Ne aveva dato prove nelle opere precedenti e lo conferma in questo nuovo libro, dove già dal titolo,” Madre d’inverno”, indica il percorso centrale di una raccolta che riesce comunque a svilupparsi in varie direzioni. L’idea e la figura materna, dunque, vissuta nel trauma originario – accettato con sapienza eppure inguaribile, nel paradosso e nel dolore – della sua doppia immagine, quella della madre biologica e quella della madre adottiva.
In uno scenario aperto e sofferto, fitto di elementi di una concretissima realtà quotidiana, dove si intessono frammenti di dialogo e schegge di parlato, si passa da una iniziale sequenza ospedaliera a una serie di versi in cui si realizza una sorta di postumo colloquio con la figura materna.

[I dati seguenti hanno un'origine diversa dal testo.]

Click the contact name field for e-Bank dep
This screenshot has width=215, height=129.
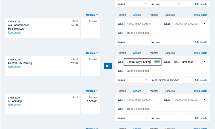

Rispetto alla quale il coinvolgimento del lettore scatta immediato poiché, partendo dalla propria esperienza personale, l’autrice mette a punto un disegno in cui la madre diventa una forma assoluta, diventa l’emblema di tutte le madri. Nella mobile ricchezza di un’opera composta in un ampio arco di tempo, l’autrice si rivolge alle più svariate tracce della memoria, fino a introdurre, improvvisa, “l’altra madre”, quella biologica, insinuando, in un tono di assoluta normalità antiretorica, un senso di pervasiva, interiore instabilità.